In a presentation to national and county officials at a recent National Association of County Behavioral Health and Developmental Disabilities Directors (NACBHDD), Roger Kathol, MD, a psychiatrist who is president of Cartesian Solutions (Burnsville, Minn.), attacked “the wall of forced separation between physical and behavioral healthcare.”
This barrier, which exists in many forms—notably in different facilities and payment streams and an almost complete lack of communication or integration—has created what he calls “the delusion that we better serve patients/clients if behavioral health remains autonomous from the rest of healthcare,” he said.
Armed with a series of studies that compared everything from annual treatment costs to average inpatient lengths of stay, Kathol demonstrated that for “at risk” patients—patients who have both a behavioral health condition and a chronic medical condition (e.g., asthma, arthritis, diabetes, heart disease), neither behavioral health nor physical health practitioners are able to function efficiently while separated.
“Eighty percent of patients with behavioral health comorbidities are seen in the general health sector,” said Kathol, adding that, in his work as a consultant to general hospitals, he finds that “there are more people with serious mental illnesses in general medical populations than in the specialty behavioral health sector.” And, he asserts, 30 to 45% of people with these problems get little or no care for them when hospitalized for a medical problem.

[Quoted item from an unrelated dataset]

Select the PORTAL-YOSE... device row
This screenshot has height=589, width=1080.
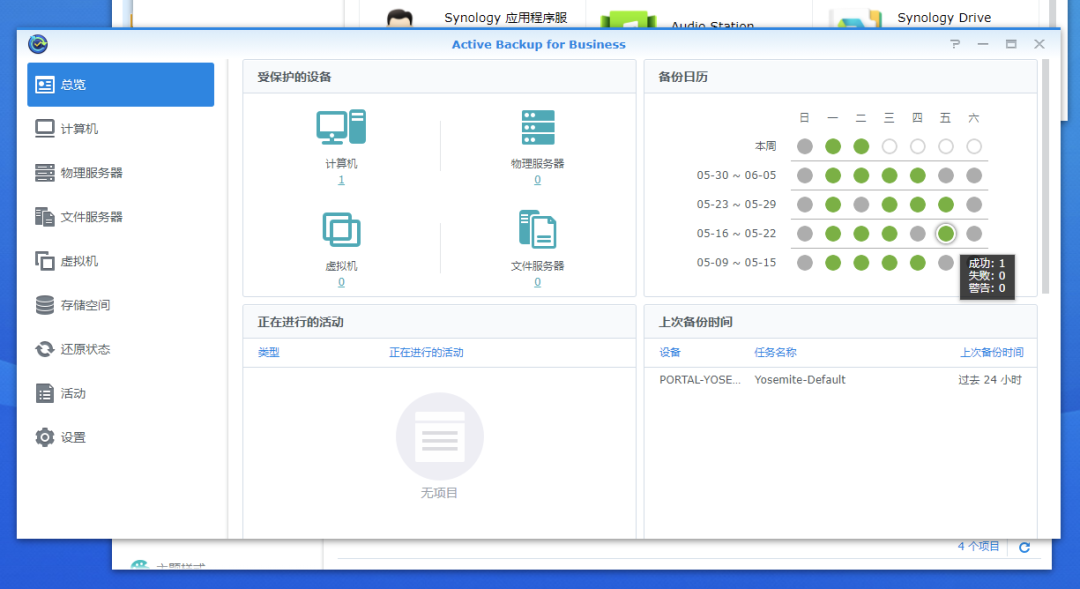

These,” he said, pointing to a graph, “are the people—the 30% of patients—who cost so much more to treat.”
The problem is twofold, he explained. It’s not just a matter that the mental illness is untreated or poorly treated due to an absence of services. “When you don’t treat the mental health problem, you’re spending 80 to 90 percent more on medical services.”
Citing a study of annual treatment costs for insured populations, he said that recent figures show that the average annual medical cost for a treated individual was about $2,700. But if that person has a chronic medical condition, costs double or triple, said Kathol. “Add on a mental health condition, and you double that figure again,” he asserted.
“This is where we in behavioral health have an opportunity to impact the total cost of care. This is where we can make the return-on-investment better.”